IANAD, but I've played a long running role in the ortho wards. I'm just going to tell you what happened to me.
I smashed my femur in a MC accident. They installed a kirshner (sp) rod and wrapped all the fragments onto it with bailing wire.
Fell off M/C again, hit end of rod which sticks up just a tiny bit above the end of the femur where it turns and becomes the femoral neck. Broke femoral neck - i.e., broke the hip. They told me it was because of the rod not allowing flexibility elsewhere. Pull out rod, install big honkin bolt up into the femoral neck with a plate on the outside of the femur.

Then I start getting necrosis in the hip joint - i.e., the ball is dieing off. Incredible pain. Was on crutches for three years or so. Saw lots of doctors that disagreed with lots of other doctors on what should be done. Long term advise was to wait as long as I could stand it and get a replacement hip, which might last 15 years.

Not being able to work, I went back to college. Since I was handicapped, I ran around with the other gimps (our name for ourselves, no insult.) Started dating a lady who was a quadrapeligic. She'd had a diving accident and broken her spine fairly high up. She was a pistol! On the track team, very active.

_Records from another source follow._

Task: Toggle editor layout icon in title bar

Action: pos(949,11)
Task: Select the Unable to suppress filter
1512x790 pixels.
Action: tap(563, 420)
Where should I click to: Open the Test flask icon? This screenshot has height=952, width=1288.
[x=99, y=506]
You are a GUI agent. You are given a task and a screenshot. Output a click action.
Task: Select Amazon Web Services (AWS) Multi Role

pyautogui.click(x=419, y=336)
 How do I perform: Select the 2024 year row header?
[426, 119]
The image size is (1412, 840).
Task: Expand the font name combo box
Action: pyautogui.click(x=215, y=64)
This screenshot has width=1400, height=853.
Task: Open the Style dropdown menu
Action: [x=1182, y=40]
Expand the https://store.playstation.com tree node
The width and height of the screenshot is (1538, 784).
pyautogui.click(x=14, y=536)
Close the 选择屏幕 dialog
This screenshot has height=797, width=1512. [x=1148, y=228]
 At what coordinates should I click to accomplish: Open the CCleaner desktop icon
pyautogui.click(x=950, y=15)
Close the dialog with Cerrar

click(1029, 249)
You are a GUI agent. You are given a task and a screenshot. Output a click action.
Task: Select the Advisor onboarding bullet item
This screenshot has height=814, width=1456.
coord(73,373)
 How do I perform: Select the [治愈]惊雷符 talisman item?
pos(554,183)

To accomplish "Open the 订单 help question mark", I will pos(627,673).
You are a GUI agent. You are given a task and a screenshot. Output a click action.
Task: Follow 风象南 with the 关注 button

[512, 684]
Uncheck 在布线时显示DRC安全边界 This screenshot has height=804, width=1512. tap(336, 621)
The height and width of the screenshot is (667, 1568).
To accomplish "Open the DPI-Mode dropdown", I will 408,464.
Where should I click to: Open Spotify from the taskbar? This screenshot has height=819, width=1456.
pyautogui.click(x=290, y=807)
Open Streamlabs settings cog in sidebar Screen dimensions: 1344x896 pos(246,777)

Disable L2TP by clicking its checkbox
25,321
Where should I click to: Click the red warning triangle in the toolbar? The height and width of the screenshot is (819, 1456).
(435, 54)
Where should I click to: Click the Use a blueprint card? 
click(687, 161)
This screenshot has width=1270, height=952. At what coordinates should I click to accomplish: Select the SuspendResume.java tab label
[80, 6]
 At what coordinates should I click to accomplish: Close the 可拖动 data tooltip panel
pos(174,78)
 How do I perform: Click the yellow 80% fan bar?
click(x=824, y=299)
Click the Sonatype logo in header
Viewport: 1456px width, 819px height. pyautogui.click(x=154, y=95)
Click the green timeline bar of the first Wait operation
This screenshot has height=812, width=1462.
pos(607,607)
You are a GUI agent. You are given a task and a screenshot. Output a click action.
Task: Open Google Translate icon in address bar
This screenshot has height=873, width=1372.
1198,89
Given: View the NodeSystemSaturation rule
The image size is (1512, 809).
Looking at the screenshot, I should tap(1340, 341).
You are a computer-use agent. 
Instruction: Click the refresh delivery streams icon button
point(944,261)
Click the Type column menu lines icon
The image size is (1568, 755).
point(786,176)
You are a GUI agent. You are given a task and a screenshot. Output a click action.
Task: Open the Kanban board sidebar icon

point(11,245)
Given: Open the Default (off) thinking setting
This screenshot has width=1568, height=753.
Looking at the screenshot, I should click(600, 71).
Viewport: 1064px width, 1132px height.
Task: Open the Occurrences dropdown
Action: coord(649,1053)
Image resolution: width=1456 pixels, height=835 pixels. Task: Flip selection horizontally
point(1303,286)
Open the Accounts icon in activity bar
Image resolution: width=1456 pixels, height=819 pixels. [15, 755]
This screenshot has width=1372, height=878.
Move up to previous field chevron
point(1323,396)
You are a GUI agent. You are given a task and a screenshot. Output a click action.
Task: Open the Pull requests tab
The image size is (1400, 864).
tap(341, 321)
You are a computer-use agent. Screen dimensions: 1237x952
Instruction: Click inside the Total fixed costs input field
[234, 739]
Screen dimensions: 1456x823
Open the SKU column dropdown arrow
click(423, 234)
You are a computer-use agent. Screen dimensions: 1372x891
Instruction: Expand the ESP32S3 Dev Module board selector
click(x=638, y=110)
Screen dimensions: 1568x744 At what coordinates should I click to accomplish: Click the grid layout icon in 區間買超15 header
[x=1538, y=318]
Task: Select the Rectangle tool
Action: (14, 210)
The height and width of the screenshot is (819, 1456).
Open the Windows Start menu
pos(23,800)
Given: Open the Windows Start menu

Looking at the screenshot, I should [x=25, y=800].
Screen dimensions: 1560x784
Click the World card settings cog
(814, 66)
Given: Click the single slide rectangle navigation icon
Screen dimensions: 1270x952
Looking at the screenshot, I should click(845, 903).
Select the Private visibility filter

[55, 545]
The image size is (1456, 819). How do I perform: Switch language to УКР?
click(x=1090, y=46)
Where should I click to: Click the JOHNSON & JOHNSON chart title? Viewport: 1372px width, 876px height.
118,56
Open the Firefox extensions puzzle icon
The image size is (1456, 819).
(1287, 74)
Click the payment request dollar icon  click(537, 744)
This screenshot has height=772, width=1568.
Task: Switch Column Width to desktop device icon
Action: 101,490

She told me that she had also broken her elbow in the accident, and they had put a plate in there. She was unable to use the elbow for several years, and had to use an electric chair. She got the plate removed, and, voila! She's squirting around in a Quicky. She told me I oughta get the bolt out.

I listened, my Ortho doc said it wouldn't help, but I went ahead. When the internist was about to put the gas mask on me, he asked why I was getting it removed, I told him. He asked if I thought my hip would re-hematize if the bolt were out, I said I hoped so, he said it probably would. Within 3-4 months I had moved to a cane. A few months after that, no more cane. And then in a few more months, I found I could run again.
What she told me was "Our bodies aren't designed to have metal in them, you don't need it any more, get it out." That's been 30 years ago. I've used the cane for a day or so maybe 30 times.
posted by rudd135 at 5:25 PM on May 28, 2014 [2 favorites]

Thank you all. Yes, my surgeon, who has been practicing for 28 years, said it was impossible that titanium would cause my body to react this way. He pointed out that the symptoms were not something like a rash around the site, but instead whole body sickness and fatigue that this was not the culprit. All the websites I have found stating that this could be an issue seemed to be associated with the company (MELISA) selling the titanium allergy test so I sort of gave up on the idea. I decided to post here as I have no other theories as to why I could possibly be feeling this way. Thanks again for your stories and suggestions.
posted by kvoorhees at 5:36 PM on May 28, 2014

I think you are much, much less likely to have a titanium allergy than you are to have the kind of biofilm notquitemaryann suggests-- and I think that's a possibility well worth exploring.

I urge you to find someone who specializes in biofilm problems and get that checked out.
posted by jamjam at 6:12 PM on May 28, 2014 [1 favorite]

How is the plate attached? With, say, nickel-containing screws? Nickel allergies are a lot more common.

My wrist and heel have both been greatly, vastly improved once they had hardware removed (lordy, here I go revealing what an orthopedic nightmare I am) and I worry / suspect that some of my chronic back pain is due to the bolts and plates around my Ti cage. But the latter is most definitely not coming out.

Honestly, in your same place I'd yank the hardware first and ask questions later. Or not.
posted by Dashy at 6:33 PM on May 28, 2014

Is this sort of a followup to your previous question? Have you been able to eliminate some of those other suggestions?
posted by annsunny at 9:12 PM on May 28, 2014

Yes it is. I've eliminated pretty much everything else realistically and keeps coming back to this. I feel like this is the most likely culprit given my perfect health otherwise.